● What is expected
Starting with the line where "You are a GUI" appears, print every line through the end of the entries below exactly as it stands, and leave out the pictures.

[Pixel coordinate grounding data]
═══
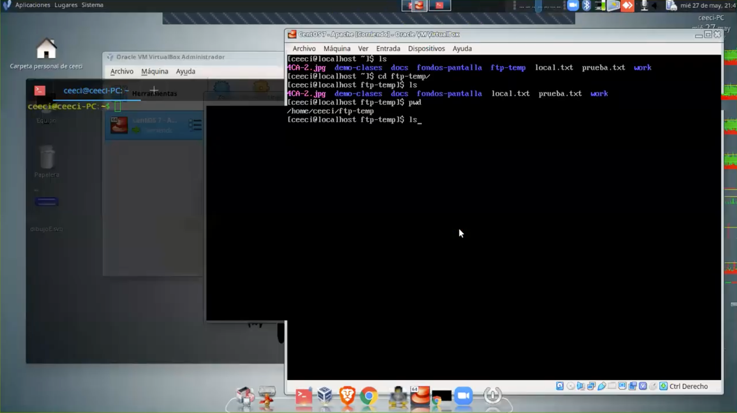Click the optical drive status icon
Viewport: 737px width, 413px height.
[x=570, y=386]
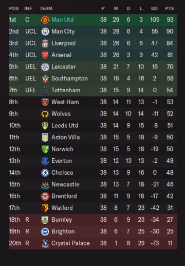The image size is (185, 266).
Task: Open the Watford club badge
Action: [45, 208]
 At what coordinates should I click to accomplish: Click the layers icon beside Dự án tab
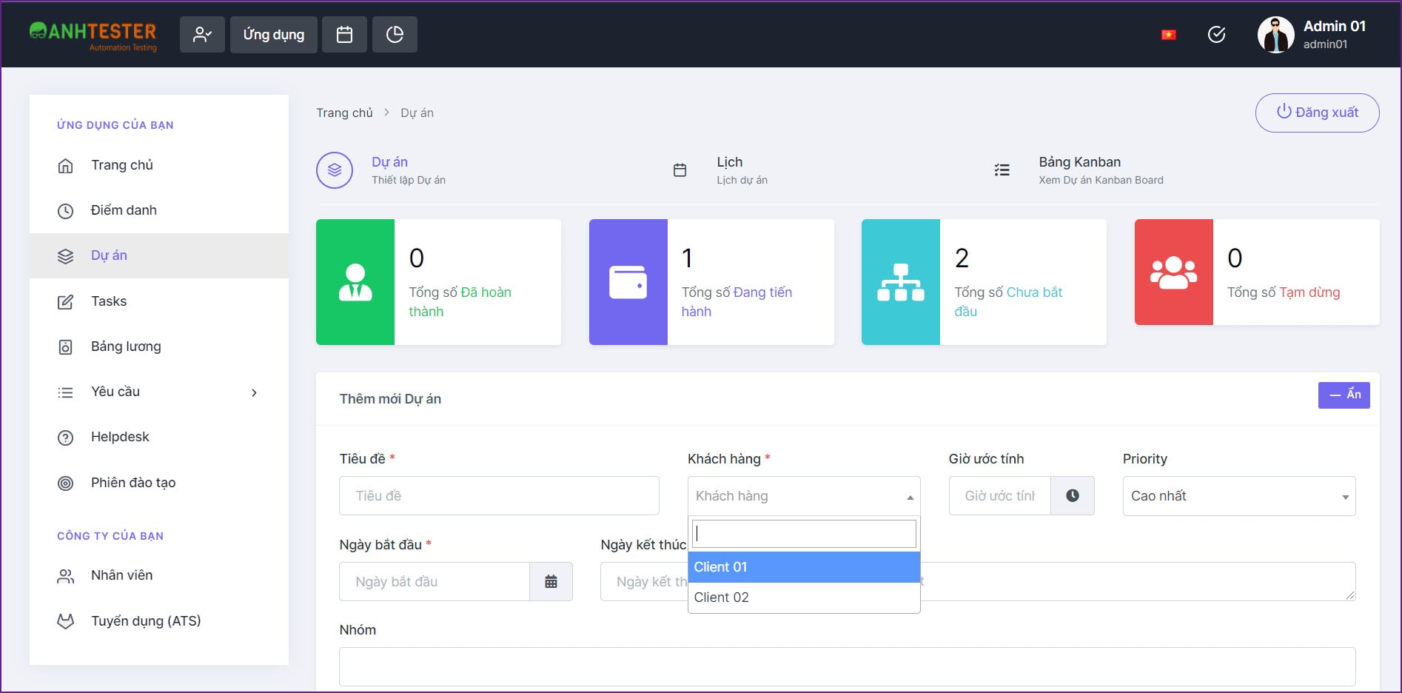pos(335,170)
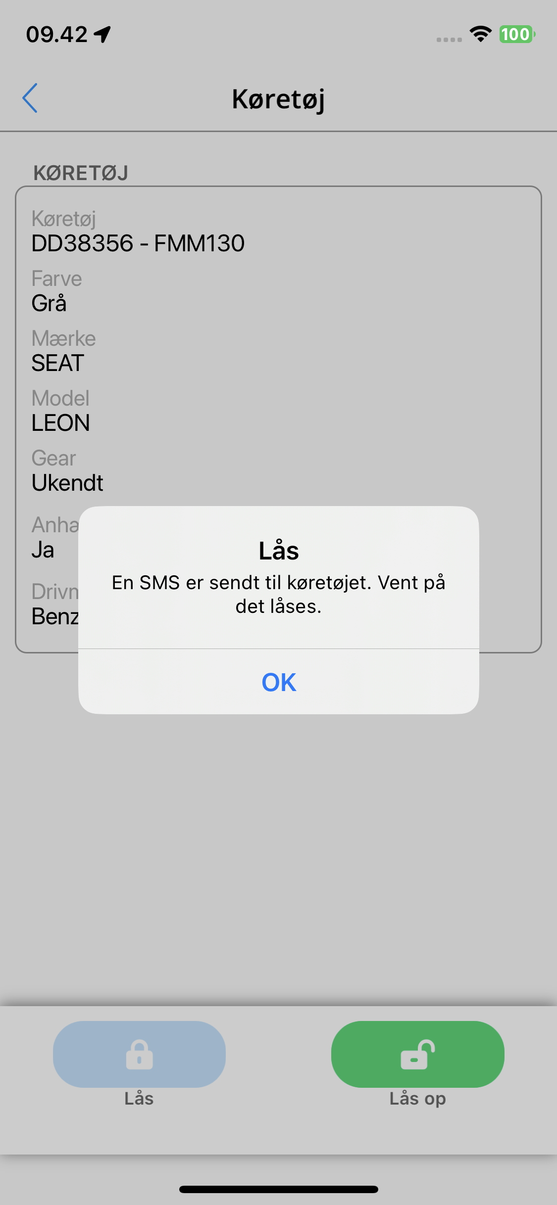Tap the Mærke value SEAT
The height and width of the screenshot is (1205, 557).
tap(57, 363)
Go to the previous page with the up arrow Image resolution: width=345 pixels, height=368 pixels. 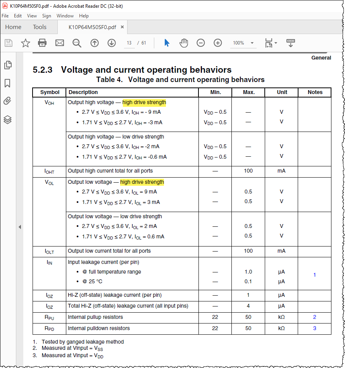[94, 43]
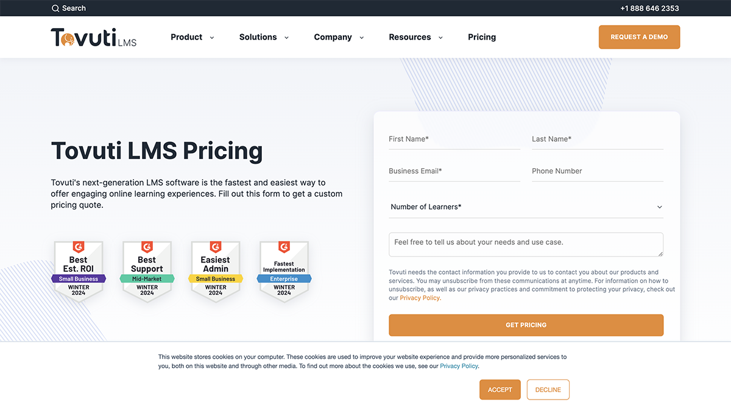Accept the website cookies
The width and height of the screenshot is (731, 413).
(x=500, y=389)
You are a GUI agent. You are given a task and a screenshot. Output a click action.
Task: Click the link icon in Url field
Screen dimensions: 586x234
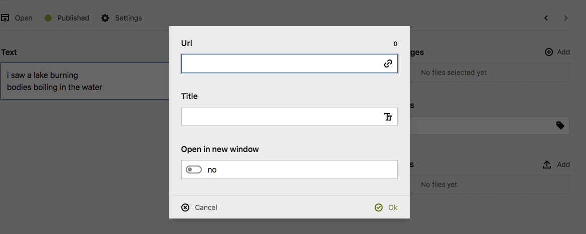[x=388, y=64]
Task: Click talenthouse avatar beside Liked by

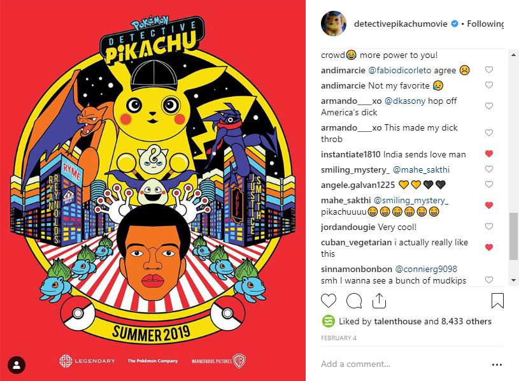Action: click(x=328, y=321)
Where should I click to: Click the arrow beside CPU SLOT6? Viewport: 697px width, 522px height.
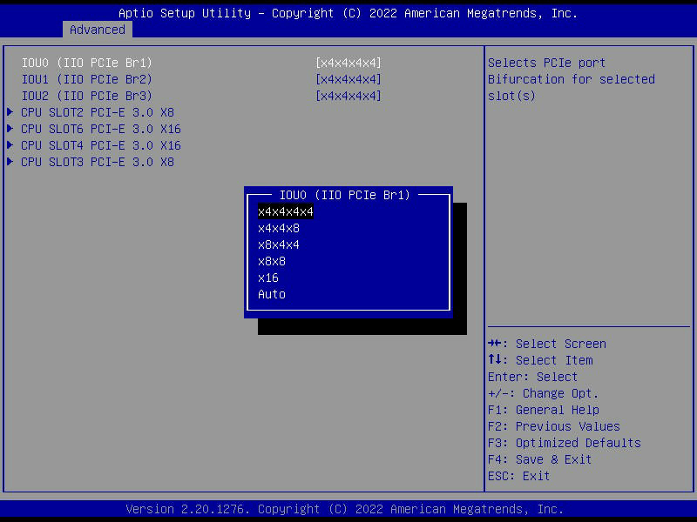10,129
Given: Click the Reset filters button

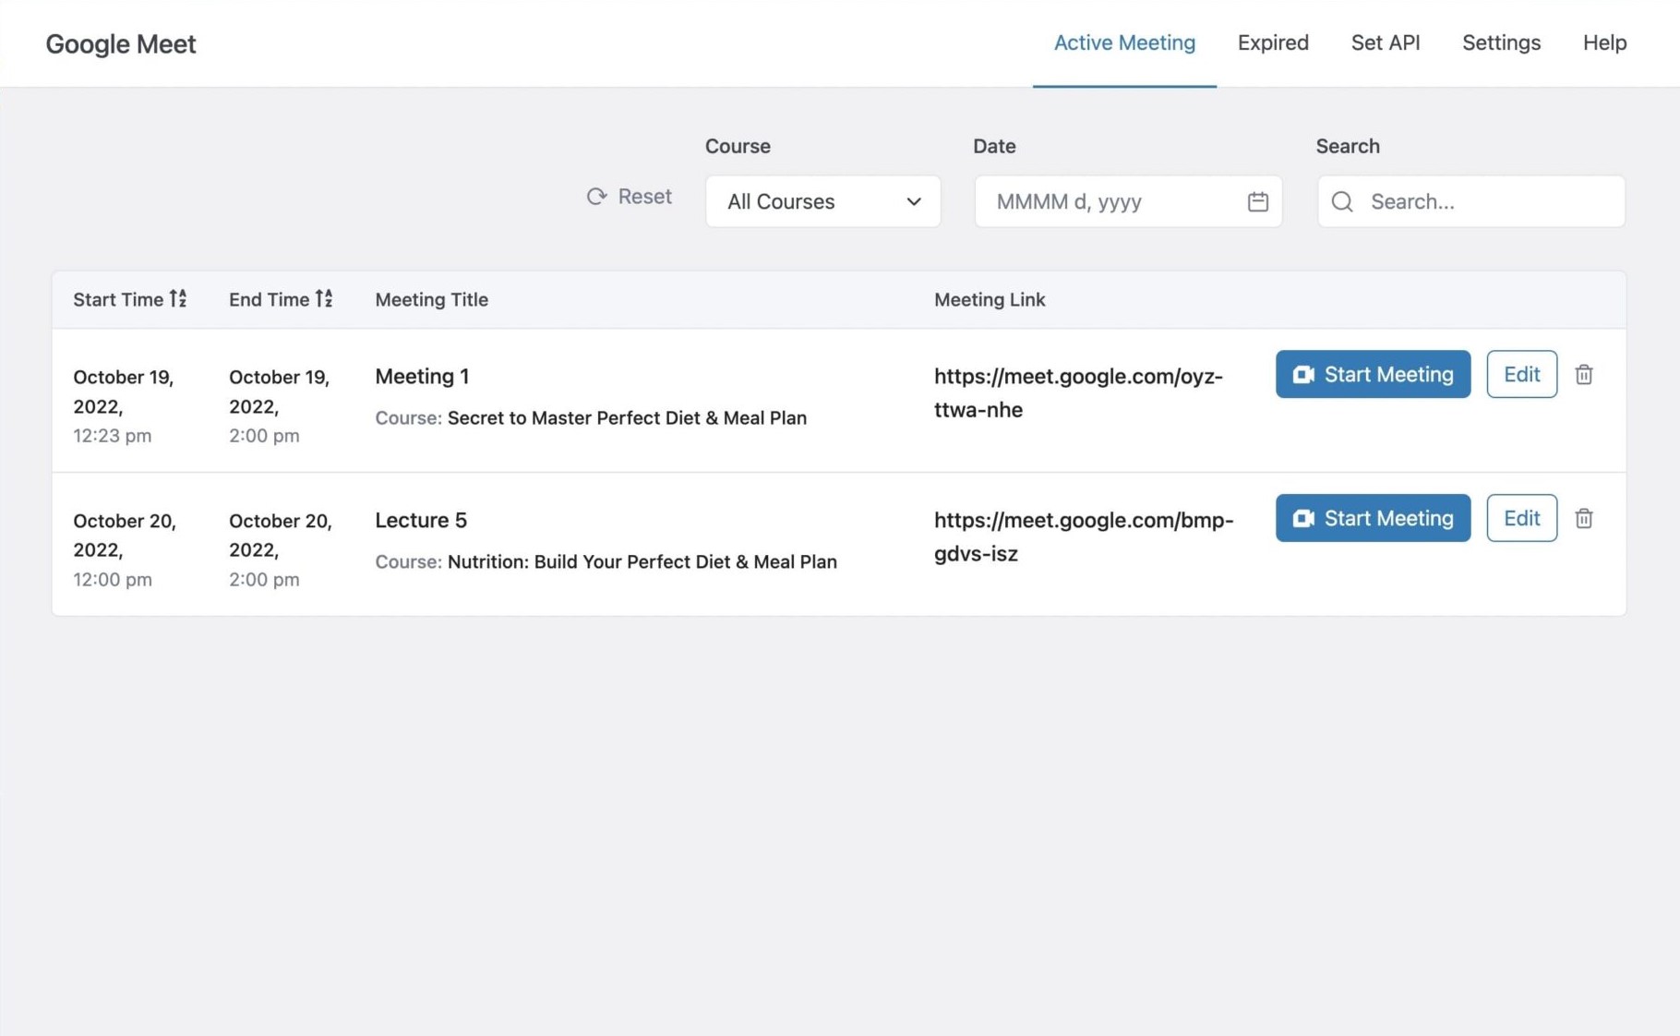Looking at the screenshot, I should 630,197.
═══
● Response below
You are a GUI agent. You are given a task and a screenshot. Output a click action.
Task: Click the link icon in Url field
Screen dimensions: 586x234
[x=388, y=64]
Task: Click talenthouse avatar beside Liked by

Action: click(x=328, y=321)
Where should I click to: Click the arrow beside CPU SLOT6? Viewport: 697px width, 522px height.
10,129
Given: Click the Reset filters button

Looking at the screenshot, I should 630,197.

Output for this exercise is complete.